[GRASS5] Initial window state

Glynn Clements glynn.clements at virgin.net
Thu Jul 18 12:22:30 EDT 2002


Roger Miller wrote:

> New GRASS users often report problems the first time the try to display a map 
> because the map either does not fall in the window region or the window 
> region is much larger than the active window.   I think this is an 
> acknowledged problem, but one that doesn't have a simple solution.
> 
> I've fixed this problem in my own installation.  My installation uses a 
> management program to coordinate some resources, but I think a similar 
> approach could be used to provide the same solution without using the manager.
> 
> The idea is that if the user takes no action to read or change the window 
> region before a map is displayed then the active window is defined by the 
> header data for the map that is displayed.
> 
> The process requires a persistent global flag that is initialized to 0 when a 
> session starts and is toggled to 1 when the active region has been read or 
> written by the user.  The gis environment is the only mechanism I can think 
> of that provides such a persistent global variable in a standard GRASS 
> installation.  If so, then the variable will have to be written to $GISRC 
> each time it is initialized or changed.
> 
> The active region is only read and modified by a small number of library 
> functions, particularly G_get_window and G_put_window.  These would need a 
> one line addition to set the initialization flag to 1 when they are invoked. 
> 
> The functions that display maps (d.rast, d.sites, d.vect.*) need to be 
> modified so that they check the state of the initialization flag.   If the 
> flag is not set then they need to set the active region from the header 
> information for the map they display.  Most of the code necessary for that is 
> already in the source for g.region.

Why only d.* commands? Many commands use the region settings.

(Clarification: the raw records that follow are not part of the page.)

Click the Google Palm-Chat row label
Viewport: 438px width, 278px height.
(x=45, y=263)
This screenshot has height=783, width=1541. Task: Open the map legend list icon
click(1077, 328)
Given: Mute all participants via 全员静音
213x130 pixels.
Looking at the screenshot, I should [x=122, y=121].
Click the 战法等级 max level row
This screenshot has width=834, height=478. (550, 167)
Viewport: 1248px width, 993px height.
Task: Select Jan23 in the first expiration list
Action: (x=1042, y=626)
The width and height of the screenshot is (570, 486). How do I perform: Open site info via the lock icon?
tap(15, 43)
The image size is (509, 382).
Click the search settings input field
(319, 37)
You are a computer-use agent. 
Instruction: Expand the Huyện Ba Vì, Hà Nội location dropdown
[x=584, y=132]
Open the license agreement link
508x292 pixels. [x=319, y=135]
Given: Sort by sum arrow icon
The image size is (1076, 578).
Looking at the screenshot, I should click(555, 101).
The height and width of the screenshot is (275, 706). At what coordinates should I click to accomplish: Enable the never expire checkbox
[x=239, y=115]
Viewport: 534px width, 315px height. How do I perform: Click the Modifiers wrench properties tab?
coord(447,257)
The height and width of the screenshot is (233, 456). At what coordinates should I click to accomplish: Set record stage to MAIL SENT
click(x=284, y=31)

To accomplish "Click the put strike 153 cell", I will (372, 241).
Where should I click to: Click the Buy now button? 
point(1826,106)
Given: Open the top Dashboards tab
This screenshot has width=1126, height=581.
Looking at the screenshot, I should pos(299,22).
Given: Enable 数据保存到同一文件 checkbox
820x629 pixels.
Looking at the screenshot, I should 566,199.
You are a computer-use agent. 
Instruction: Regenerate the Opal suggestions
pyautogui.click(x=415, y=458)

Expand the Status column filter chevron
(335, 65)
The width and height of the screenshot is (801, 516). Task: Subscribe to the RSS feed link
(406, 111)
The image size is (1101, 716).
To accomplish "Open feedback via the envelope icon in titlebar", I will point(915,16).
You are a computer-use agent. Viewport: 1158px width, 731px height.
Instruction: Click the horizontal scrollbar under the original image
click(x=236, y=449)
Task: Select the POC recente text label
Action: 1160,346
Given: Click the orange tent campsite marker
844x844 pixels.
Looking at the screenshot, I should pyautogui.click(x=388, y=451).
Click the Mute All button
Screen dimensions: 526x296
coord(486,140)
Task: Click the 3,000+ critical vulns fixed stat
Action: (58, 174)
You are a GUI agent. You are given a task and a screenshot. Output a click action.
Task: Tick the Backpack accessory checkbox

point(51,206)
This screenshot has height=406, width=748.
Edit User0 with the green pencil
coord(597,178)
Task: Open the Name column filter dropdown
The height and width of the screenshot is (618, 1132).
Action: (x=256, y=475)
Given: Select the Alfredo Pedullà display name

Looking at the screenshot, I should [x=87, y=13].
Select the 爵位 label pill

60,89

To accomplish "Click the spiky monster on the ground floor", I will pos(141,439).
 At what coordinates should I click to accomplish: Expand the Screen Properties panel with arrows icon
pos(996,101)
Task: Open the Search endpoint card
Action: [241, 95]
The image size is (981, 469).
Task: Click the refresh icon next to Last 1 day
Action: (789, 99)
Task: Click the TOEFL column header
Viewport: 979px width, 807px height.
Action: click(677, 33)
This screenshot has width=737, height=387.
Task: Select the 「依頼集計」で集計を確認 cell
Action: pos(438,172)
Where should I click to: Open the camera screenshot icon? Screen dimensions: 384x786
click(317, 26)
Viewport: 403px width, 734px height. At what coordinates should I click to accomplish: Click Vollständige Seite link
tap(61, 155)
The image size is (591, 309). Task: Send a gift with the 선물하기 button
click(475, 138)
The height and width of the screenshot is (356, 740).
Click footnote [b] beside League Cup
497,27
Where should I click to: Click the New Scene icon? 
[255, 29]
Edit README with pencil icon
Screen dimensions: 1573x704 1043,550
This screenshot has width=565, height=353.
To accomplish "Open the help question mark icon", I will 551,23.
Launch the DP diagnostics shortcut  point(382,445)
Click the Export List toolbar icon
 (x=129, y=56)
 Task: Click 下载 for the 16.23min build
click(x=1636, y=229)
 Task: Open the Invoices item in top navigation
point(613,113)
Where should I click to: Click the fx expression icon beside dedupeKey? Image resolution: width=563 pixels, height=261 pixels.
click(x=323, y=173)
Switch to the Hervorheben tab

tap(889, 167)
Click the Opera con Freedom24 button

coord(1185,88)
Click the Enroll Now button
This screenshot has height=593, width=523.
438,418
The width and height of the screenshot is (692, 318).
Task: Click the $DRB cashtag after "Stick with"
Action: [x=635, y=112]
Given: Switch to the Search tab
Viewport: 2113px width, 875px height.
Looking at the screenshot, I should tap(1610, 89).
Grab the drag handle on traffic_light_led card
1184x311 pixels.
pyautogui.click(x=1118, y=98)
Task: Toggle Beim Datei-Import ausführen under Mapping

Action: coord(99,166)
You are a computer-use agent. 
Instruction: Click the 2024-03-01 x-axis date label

If some kind of automatic region setting is necessary, it might be
better to do it from within e.g. G_open_cell_old(). But then, what if
a program queries the region before opening any maps? At least one
program (I forget which) queries the region before even calling
G_parser(), in order to initialise some defaults.

Also, the "region ... read by the user" test would have to be
implemented in g.region etc. Many programs call G_get_region() before
opening maps, so having the test in G_get_region() would nullify the
behaviour.

Personally, I think that this "solution" is going in the wrong
direction. I feel that GRASS needs less "magic" behaviour rather than
more. For interactive use, GRASS *needs* a UI, not lots of "useful for
interactive use" behaviour wedged into various places.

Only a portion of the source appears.